**Data items**
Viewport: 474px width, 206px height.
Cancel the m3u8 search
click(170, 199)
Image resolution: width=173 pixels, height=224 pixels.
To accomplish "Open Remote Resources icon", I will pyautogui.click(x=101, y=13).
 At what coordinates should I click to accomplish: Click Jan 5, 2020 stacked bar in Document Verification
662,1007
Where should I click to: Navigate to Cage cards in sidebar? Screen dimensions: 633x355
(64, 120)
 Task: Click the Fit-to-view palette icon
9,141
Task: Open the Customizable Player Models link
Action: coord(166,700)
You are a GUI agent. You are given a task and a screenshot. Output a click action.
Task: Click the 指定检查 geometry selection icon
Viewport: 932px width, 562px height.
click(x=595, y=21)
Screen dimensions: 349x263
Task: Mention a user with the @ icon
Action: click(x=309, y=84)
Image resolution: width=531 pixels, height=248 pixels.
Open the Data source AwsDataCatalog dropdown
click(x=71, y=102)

**Directions for this task**
Return every line of the data unchanged.

**Solution for this exercise**
Viewport: 474px width, 206px height.
Cancel the m3u8 search
click(170, 199)
Image resolution: width=173 pixels, height=224 pixels.
To accomplish "Open Remote Resources icon", I will pyautogui.click(x=101, y=13).
 At what coordinates should I click to accomplish: Click Jan 5, 2020 stacked bar in Document Verification
662,1007
Where should I click to: Navigate to Cage cards in sidebar? Screen dimensions: 633x355
(64, 120)
 Task: Click the Fit-to-view palette icon
9,141
Task: Open the Customizable Player Models link
Action: coord(166,700)
You are a GUI agent. You are given a task and a screenshot. Output a click action.
Task: Click the 指定检查 geometry selection icon
Viewport: 932px width, 562px height.
click(x=595, y=21)
Screen dimensions: 349x263
Task: Mention a user with the @ icon
Action: click(x=309, y=84)
Image resolution: width=531 pixels, height=248 pixels.
Open the Data source AwsDataCatalog dropdown
click(x=71, y=102)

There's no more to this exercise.